Special Issue Information

Dear Colleagues,

Biomarkers are pivotal in modern medicine, serving as vital clues that unlock the mysteries of diseases. By detecting subtle molecular, cellular, or biochemical changes, biomarkers enable early diagnosis, personalized treatment strategies, and precise monitoring of therapeutic responses. They revolutionize patient care by enhancing accuracy, efficiency, and patient outcomes. Biomarkers also drive drug discovery, guiding the development of targeted therapies and facilitating clinical trials. In essence, biomarkers illuminate the path towards a future of healthcare where interventions are precisely tailored to individual needs, leading to improved quality of life and better health outcomes for all. Presently, biomarker research occupies the focal point where biology and medicine converge.

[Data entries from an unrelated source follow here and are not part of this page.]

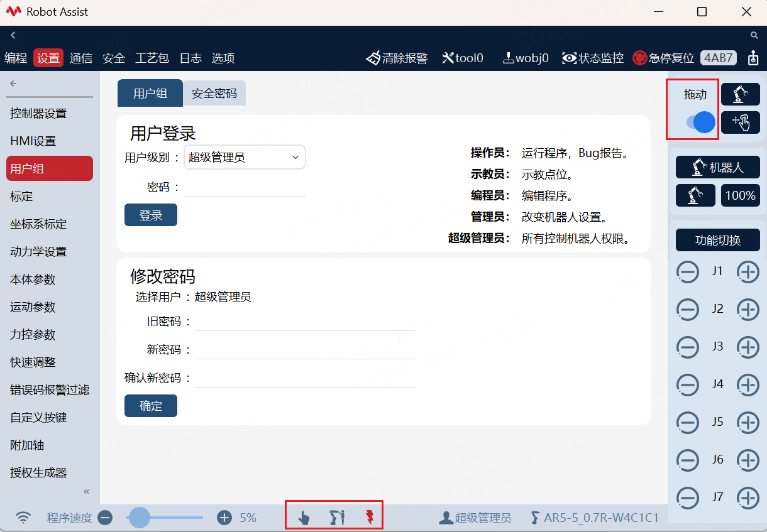Toggle the 拖动 drag switch off
This screenshot has width=767, height=532.
700,122
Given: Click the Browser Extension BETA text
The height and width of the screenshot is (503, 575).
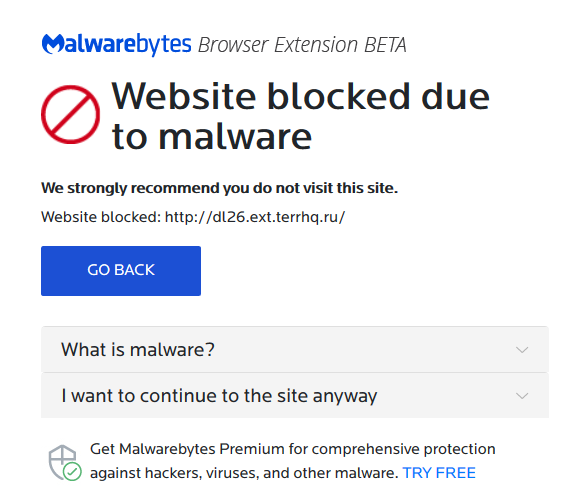Looking at the screenshot, I should click(302, 45).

By contributing to this Special Issue, you will have the opportunity to share your findings on the latest developments in molecular, cellular, and blood biomarkers. This platform also offers a unique opportunity for collaboration and networking with fellow researchers in this field. Whether you are exploring cancer signatures, unraveling neurodegenerative disease pathways, or investigating the biomarkers of any other non-communicable or infectious disease, your work has the potential to impact patient care. Moreover, your contributions will help advance diagnostic tools, prognostic models, monitoring techniques, and targeted therapies.

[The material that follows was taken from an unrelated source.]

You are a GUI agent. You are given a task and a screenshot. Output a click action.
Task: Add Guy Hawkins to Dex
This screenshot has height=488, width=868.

We encourage scientists like you to send original research articles and reviews that will cover any aspect of the effects of molecular, cellular, and blood biomarkers in diagnosis, prognosis, monitoring, and treatment. Your unique perspectives and insights are invaluable in our collective effort to translate research into tangible benefits for patients. Together, we can make a significant difference in patient care.

Dr. Jordi Camps
Dr. Isabel Fort Gallifa
Dr. Xavier Gabaldó Barrios
Guest Editors

Manuscript Submission Information

Manuscripts should be submitted online at www.mdpi.com by registering and logging in to this website. Once you are registered, click here to go to the submission form. Manuscripts can be submitted until the deadline. All submissions that pass pre-check are peer-reviewed. Accepted papers will be published continuously in the journal (as soon as accepted) and will be listed together on the special issue website. Research articles, review articles as well as short communications are invited. For planned papers, a title and short abstract (about 250 words) can be sent to the Editorial Office for assessment.

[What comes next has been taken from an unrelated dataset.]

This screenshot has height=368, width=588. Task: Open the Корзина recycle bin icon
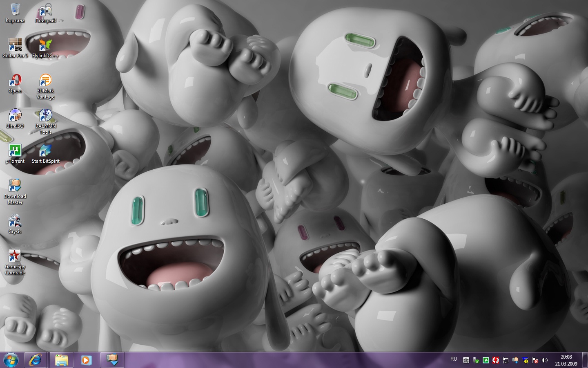(15, 10)
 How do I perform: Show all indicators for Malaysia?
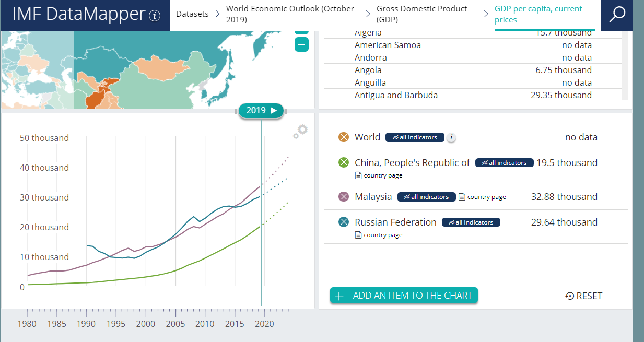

Submitted manuscripts should not have been published previously, nor be under consideration for publication elsewhere (except conference proceedings papers). All manuscripts are thoroughly refereed through a single-blind peer-review process. A guide for authors and other relevant information for submission of manuscripts is available on the Instructions for Authors page. Biomolecules is an international peer-reviewed open access monthly journal published by MDPI.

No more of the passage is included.